What needs to be done ->
Format each line of the items below as a JSON list of strings, one string per line, and leave out the blank lines.

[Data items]
┄┄┄┄┄┄┄┄┄┄┄┄┄┄┄┄┄┄┄┄

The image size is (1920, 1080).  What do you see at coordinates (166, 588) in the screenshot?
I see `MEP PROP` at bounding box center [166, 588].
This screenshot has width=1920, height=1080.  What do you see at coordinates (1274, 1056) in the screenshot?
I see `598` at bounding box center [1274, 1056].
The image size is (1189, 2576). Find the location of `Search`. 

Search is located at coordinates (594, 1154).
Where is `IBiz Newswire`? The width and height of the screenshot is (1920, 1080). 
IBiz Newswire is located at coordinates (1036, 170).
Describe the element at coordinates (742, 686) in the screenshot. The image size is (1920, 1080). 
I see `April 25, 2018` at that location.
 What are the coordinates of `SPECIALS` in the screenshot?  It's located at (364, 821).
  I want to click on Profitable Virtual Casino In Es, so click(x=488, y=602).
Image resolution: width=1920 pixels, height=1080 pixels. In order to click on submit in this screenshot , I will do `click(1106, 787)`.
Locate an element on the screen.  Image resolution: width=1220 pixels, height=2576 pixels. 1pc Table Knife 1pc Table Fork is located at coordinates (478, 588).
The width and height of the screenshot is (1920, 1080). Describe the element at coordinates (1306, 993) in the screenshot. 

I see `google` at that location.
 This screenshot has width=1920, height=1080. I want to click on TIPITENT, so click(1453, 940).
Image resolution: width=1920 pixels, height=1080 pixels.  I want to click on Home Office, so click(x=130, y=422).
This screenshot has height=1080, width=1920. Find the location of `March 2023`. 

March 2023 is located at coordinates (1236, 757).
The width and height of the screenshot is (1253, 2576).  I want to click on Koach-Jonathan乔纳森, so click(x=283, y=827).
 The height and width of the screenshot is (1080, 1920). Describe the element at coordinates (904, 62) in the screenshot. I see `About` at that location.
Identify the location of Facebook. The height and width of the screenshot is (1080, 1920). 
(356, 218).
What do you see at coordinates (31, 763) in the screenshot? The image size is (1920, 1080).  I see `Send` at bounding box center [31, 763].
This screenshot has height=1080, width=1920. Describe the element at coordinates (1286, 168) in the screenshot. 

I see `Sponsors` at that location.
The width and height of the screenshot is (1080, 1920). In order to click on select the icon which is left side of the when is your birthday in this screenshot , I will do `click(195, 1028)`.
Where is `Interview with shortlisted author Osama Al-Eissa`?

┄┄┄┄┄┄┄┄┄┄┄┄┄┄┄┄┄┄┄┄

Solution to this exercise ->
[
  "The image size is (1920, 1080).  What do you see at coordinates (166, 588) in the screenshot?",
  "I see `MEP PROP` at bounding box center [166, 588].",
  "This screenshot has width=1920, height=1080.  What do you see at coordinates (1274, 1056) in the screenshot?",
  "I see `598` at bounding box center [1274, 1056].",
  "The image size is (1189, 2576). Find the location of `Search`. ",
  "Search is located at coordinates (594, 1154).",
  "Where is `IBiz Newswire`? The width and height of the screenshot is (1920, 1080). ",
  "IBiz Newswire is located at coordinates (1036, 170).",
  "Describe the element at coordinates (742, 686) in the screenshot. The image size is (1920, 1080). ",
  "I see `April 25, 2018` at that location.",
  " What are the coordinates of `SPECIALS` in the screenshot?  It's located at (364, 821).",
  "  I want to click on Profitable Virtual Casino In Es, so click(x=488, y=602).",
  "Image resolution: width=1920 pixels, height=1080 pixels. In order to click on submit in this screenshot , I will do `click(1106, 787)`.",
  "Locate an element on the screen.  Image resolution: width=1220 pixels, height=2576 pixels. 1pc Table Knife 1pc Table Fork is located at coordinates (478, 588).",
  "The width and height of the screenshot is (1920, 1080). Describe the element at coordinates (1306, 993) in the screenshot. ",
  "I see `google` at that location.",
  " This screenshot has width=1920, height=1080. I want to click on TIPITENT, so click(1453, 940).",
  "Image resolution: width=1920 pixels, height=1080 pixels.  I want to click on Home Office, so click(x=130, y=422).",
  "This screenshot has height=1080, width=1920. Find the location of `March 2023`. ",
  "March 2023 is located at coordinates (1236, 757).",
  "The width and height of the screenshot is (1253, 2576).  I want to click on Koach-Jonathan乔纳森, so click(x=283, y=827).",
  " The height and width of the screenshot is (1080, 1920). Describe the element at coordinates (904, 62) in the screenshot. I see `About` at that location.",
  "Identify the location of Facebook. The height and width of the screenshot is (1080, 1920). ",
  "(356, 218).",
  "What do you see at coordinates (31, 763) in the screenshot? The image size is (1920, 1080).  I see `Send` at bounding box center [31, 763].",
  "This screenshot has height=1080, width=1920. Describe the element at coordinates (1286, 168) in the screenshot. ",
  "I see `Sponsors` at that location.",
  "The width and height of the screenshot is (1080, 1920). In order to click on select the icon which is left side of the when is your birthday in this screenshot , I will do `click(195, 1028)`.",
  "Where is `Interview with shortlisted author Osama Al-Eissa`?"
]